Re: what is the history behind Newton's law of cooling?

Bonjour Anna,

You're (sort of) in luck ... Newton presented the Law of Cooling in a paper entitled "Scala Graduum Caloris", published (in Latin of course!) in the Philosophical Transactions of the Royal Society of London, in 1701. I found an English translation of this paper online at http://web.bham.ac.uk/winterhs/Newton.htm (Isn't the Web amazing!)

However, reading three-hundred-year-old scientific papers is even harder than reading modern ones. I'll try to sum it up for you, which should make it easier to follow.

Basically, Newton had to make up his own temperature scale - you couldn't just buy a Celcius thermometer back in 1701 - so the first part of the paper discusses how he did this. He thought up a bunch of "reference temperatures" - the temperature at which water boils, the temperature at which metals glow faintly, the temperature at which bismuth melts, etc. He measured the temperatures of these events by asking "How much does 10,000 units of volume of linseed oil expand at this temperature"?

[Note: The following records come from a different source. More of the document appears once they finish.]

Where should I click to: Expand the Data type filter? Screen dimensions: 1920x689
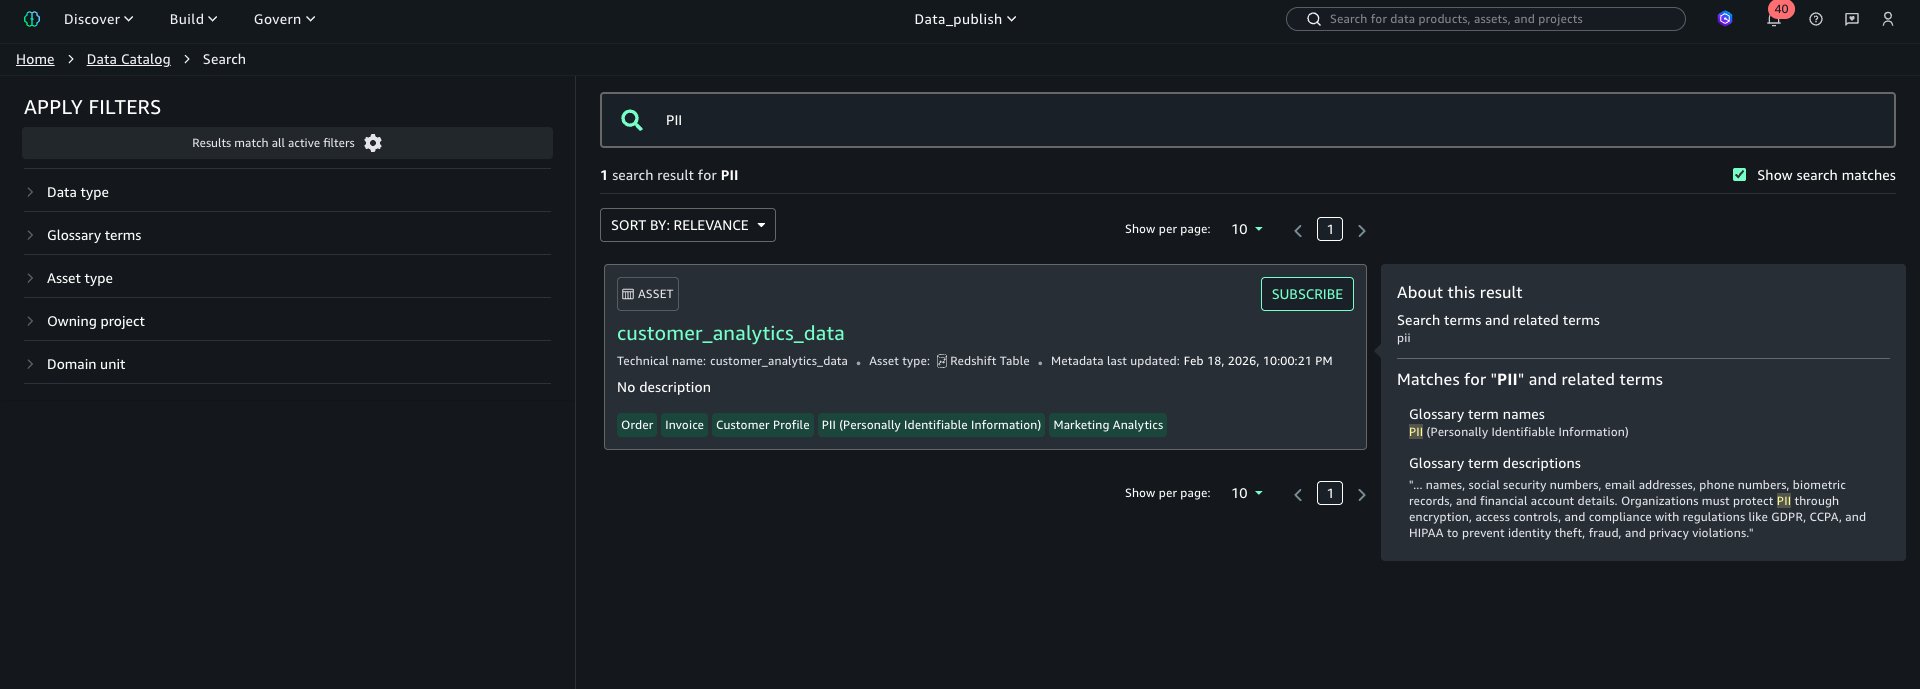(78, 192)

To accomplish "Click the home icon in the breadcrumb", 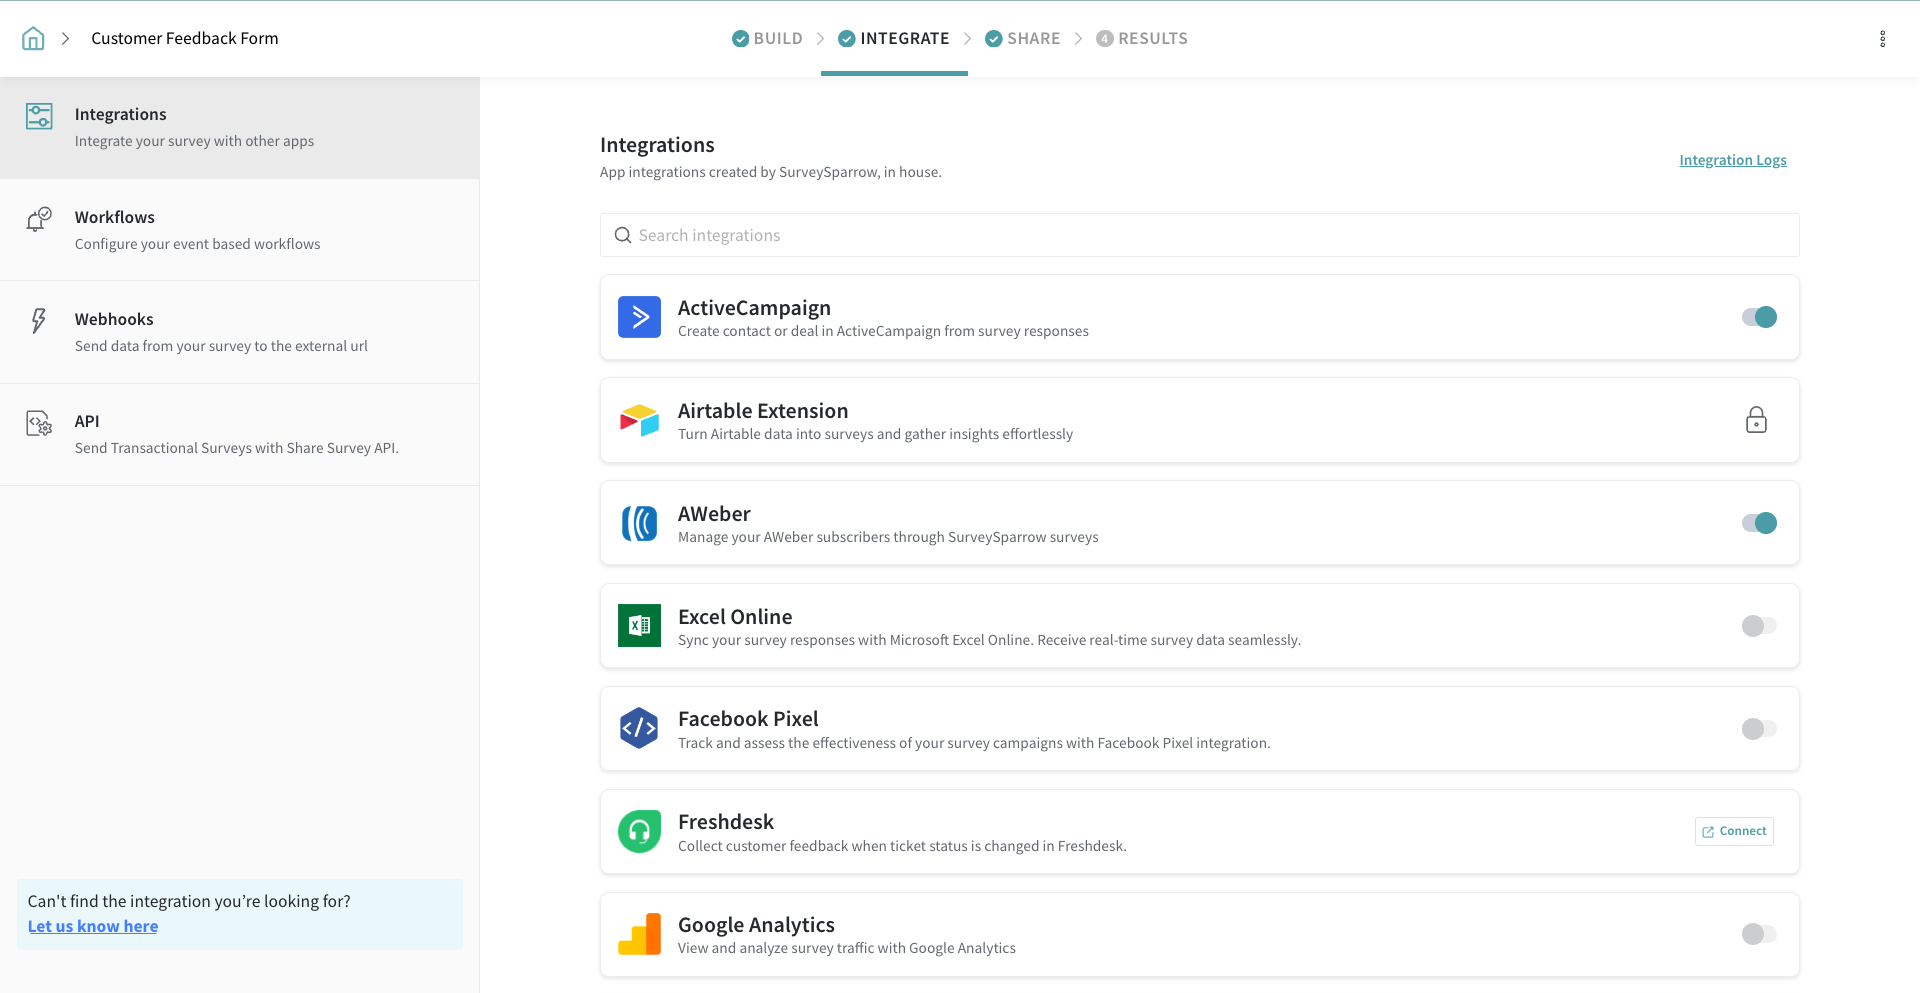I will [x=33, y=39].
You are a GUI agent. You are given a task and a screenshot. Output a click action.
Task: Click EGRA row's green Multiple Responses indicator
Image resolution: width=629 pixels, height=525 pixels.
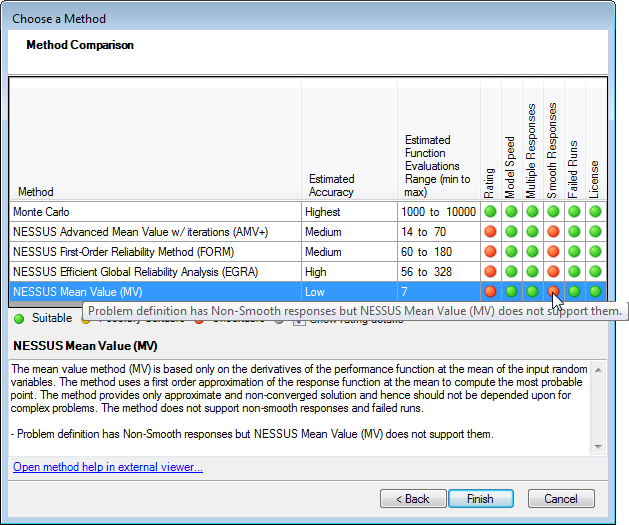pyautogui.click(x=532, y=271)
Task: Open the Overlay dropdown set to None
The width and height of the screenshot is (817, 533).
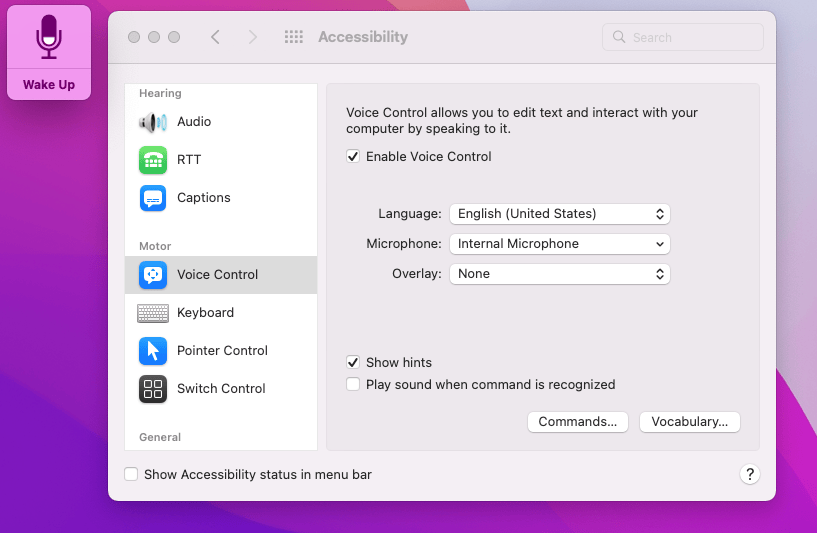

Imagine building a crude thermometer, filled with linseed oil instead of mercury. You raise the temperature of the thermometer, the oil expands and rises up the tube. Then, instead of writing numbers 0-100 on the tube and calling them "degrees Celcius", Newton put little marks on the thermometer and labeled them "lead melts here; water boils here; bismuth melts here" and so on. Newton then put his own numerical scale on the tube, running from 0 (ice) to 192 (red-hot coals), and called the units "degrees of heat".

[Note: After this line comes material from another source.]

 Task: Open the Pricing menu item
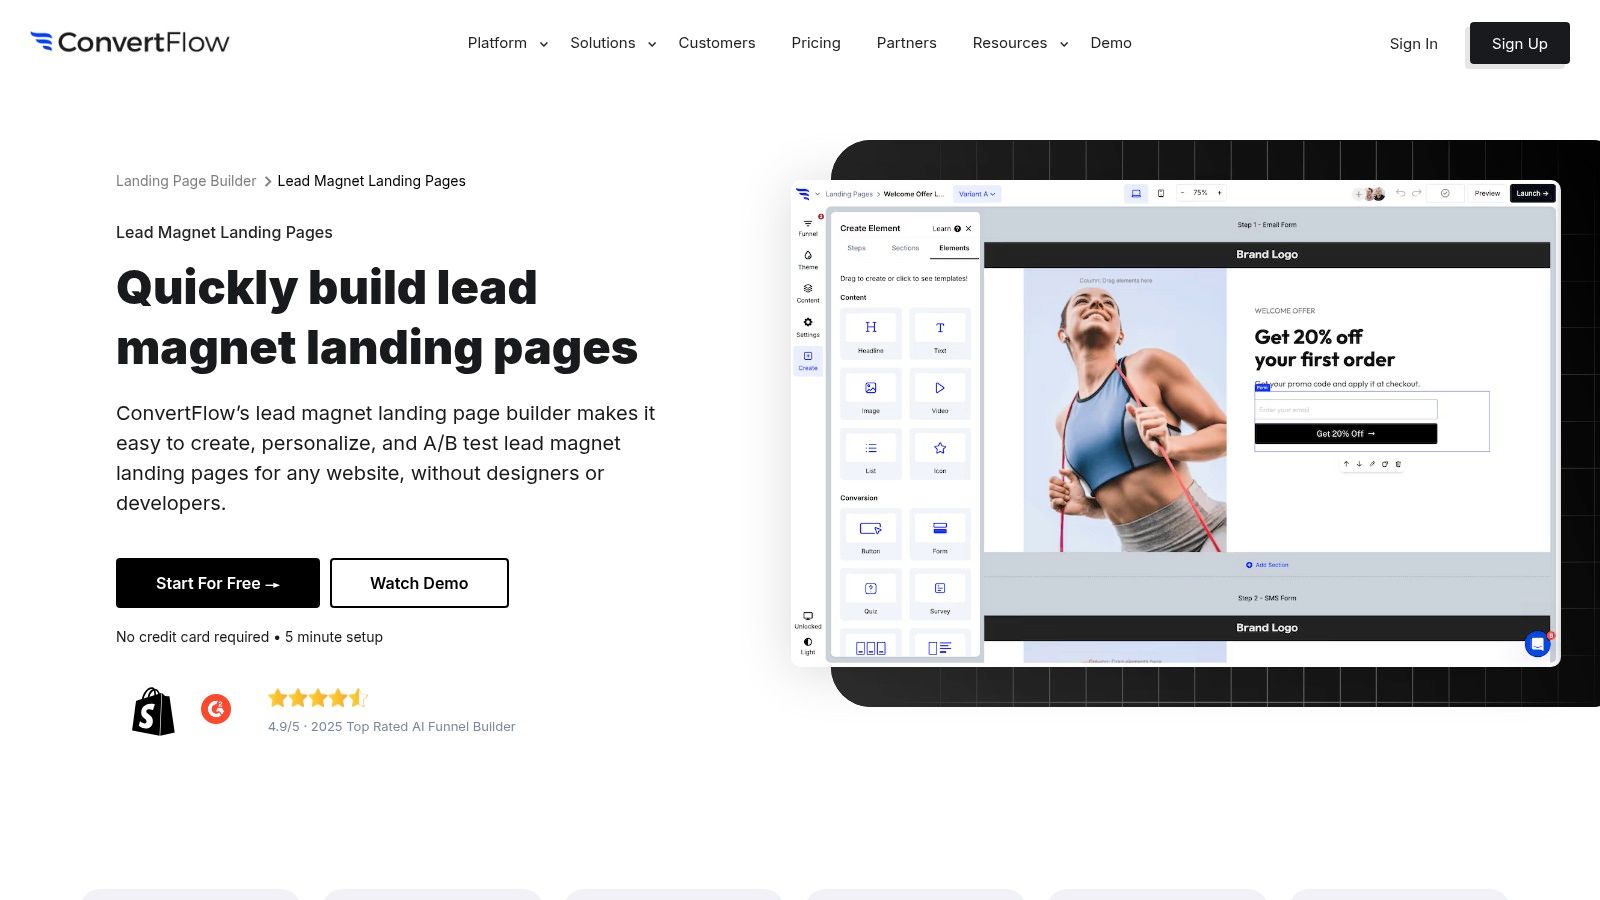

Then, for the cooling law itself, he heated a "pretty thick piece of iron red-hot". It was put in a cool place, and samples of the "temperature flags" were placed on it - a bit of bismuth, a bit of lead, a drop of water, etc. Newton observed how long it took before the bar cooled enough to solidify the lead, solidify the bismuth, to stop glowing, etc., and comparing these times to the marks on his imaginary linseed thermometer, he deduced that the rate of heat loss was linear with temperature; i.e. "The excess of degrees of heat [temperatures] of the iron ... were in geometrical progression, when the times were in arithmetical progression."

I don't know whether he'd invented enough calculus yet to turn the idea of "geometrical progression" into a differential equation, but that's how the experiment was done.

Interesting stuff indeed! And it gives you an idea of some of the difficulties of doing science way back then ... you had to invent your own temperature scales, know all sorts of chemistry, do all of the math by hand, etc. Newton was an alchemist, remember, so these sort of games with bismuth and tin and red-hot iron was right up his alley.

Hope this helps! Thanks for asking!

-Ben Monreal